Interpretation
Previous studies have shown cognitive decline months to years after a pregnancy complicated by pre-eclampsia.17-19 To our knowledge no studies have assessed cognitive function before delivery or assessed cognitive function objectively at time of disease. Our findings would imply that the cognitive decline observed postpartum in earlier studies does not exist before onset of disease and is reported only in pre-eclampsia with severe features after diagnosis. To support this theory, subjective cognitive decline seems to increase by severity of disease and in particular by number of fits in women with previous eclampsia, arguing for a dose-response mechanism.17 It would be important to follow up our findings with long term studies to assess if these acute findings found in our population are reversible and if they correlate with longer term impaired cognitive function months to years after the pregnancy. In addition, cognitive function needs to be studied in combination with cerebral imaging and more in-depth cognitive function assessment on short- and long-term.

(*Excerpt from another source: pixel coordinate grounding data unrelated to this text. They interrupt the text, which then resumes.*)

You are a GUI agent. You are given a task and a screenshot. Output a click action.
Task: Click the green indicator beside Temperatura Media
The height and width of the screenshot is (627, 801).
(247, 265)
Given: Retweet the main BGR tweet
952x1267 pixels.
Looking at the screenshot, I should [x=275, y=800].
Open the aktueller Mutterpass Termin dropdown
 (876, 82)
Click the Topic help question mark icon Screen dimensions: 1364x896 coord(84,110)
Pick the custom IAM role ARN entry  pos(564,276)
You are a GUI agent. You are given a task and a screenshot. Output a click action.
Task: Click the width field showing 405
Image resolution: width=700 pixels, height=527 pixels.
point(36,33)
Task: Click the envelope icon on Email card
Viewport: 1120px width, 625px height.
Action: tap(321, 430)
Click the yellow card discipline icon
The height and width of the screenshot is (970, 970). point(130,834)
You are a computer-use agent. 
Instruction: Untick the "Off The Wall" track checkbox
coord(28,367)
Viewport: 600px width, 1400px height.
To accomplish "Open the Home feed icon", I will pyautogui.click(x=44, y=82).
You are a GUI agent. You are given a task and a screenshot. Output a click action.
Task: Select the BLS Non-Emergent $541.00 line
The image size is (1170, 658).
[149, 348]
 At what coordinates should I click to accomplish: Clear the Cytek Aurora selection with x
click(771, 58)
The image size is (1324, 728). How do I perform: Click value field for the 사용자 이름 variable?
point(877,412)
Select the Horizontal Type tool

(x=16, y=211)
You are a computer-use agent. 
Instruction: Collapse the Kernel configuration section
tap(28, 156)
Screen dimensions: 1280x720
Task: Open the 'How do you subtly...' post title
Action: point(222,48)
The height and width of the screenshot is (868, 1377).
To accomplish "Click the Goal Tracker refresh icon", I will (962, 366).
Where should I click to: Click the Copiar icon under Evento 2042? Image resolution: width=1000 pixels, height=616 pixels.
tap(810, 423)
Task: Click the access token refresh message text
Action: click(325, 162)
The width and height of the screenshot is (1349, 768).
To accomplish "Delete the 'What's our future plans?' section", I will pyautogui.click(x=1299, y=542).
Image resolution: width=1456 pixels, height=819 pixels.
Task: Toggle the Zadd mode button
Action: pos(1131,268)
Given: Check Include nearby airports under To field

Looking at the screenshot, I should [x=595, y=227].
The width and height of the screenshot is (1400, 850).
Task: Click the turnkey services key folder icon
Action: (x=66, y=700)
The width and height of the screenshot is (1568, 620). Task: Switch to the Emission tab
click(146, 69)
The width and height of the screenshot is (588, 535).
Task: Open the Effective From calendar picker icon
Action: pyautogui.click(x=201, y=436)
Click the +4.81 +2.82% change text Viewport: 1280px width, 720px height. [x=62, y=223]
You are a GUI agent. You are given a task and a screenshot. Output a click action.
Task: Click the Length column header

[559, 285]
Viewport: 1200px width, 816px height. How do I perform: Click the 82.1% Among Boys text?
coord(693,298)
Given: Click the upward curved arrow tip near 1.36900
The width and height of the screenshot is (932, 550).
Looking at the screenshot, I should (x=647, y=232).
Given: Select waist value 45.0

The CFQ was developed to assess cognitive function using daily life activities and does not have a cut off for normal function. It is recommended to perform the CFQ in generally comparable groups and to compare scores on a group level. The CFQ is a retrospective instrument subject to the limitations of human memory. It has been reported to change after severe physical stress or trauma like a brain injury and might be affected by a severe disease such as pre-eclampsia and in addition, CFQ has been designed to be used in a high income setting.20 Yet, the CFQ is the most commonly used assessment for cognitive function after pre-eclampsia.19, 21, 22 In our study, many of the participants live in poverty and some of the items on the CFQ were not applicable. Examples include questions such as ‘Do you find yourself forgetting why you went from one part of/room in the house to the other’. Many of the women in our study live in a single room where they sleep and eat. ‘Do you find yourself forgetting what you came to the shop to buy?’ was also problematic as many answered that they always only buy white bread. Although this may have influenced the outcomes, the groups were comparable.
The MoCA test was also developed in a high income setting and a score of 26 points is the cut off for normal cognitive function.16 In our population, even though women with normotensive pregnancies and non-complicated pre-eclampsia scored higher, the mean scores in these groups were 25.8 and 26.1 points respectively which correlates to borderline normal cognitive function. In a cross sectional study examining 370 healthy 18 year old South African males and females, the optimal cut off for sensitivity and specificity to detect cognitive impairment through the MoCA test was 24 points.23 Thus, women with normotensive pregnancies and non-complicated pre-eclampsia in our study scored above the suggested cut off for cognitive impairment whereas women with severe pre-eclampsia and in particular eclampsia scored below the limit of normal cognitive function. Many of the women with pre-eclampsia with severe features, including all those with eclampsia, were treated with magnesium sulphate for neuroprotection during their hospital stay. Magnesium sulphate has been shown to improve cognitive function in pregnant women.24 However, magnesium sulphate was not administered at the time of testing and scores were generally lower in women that had undergone treatment with magnesium sulphate (predominately women with eclampsia).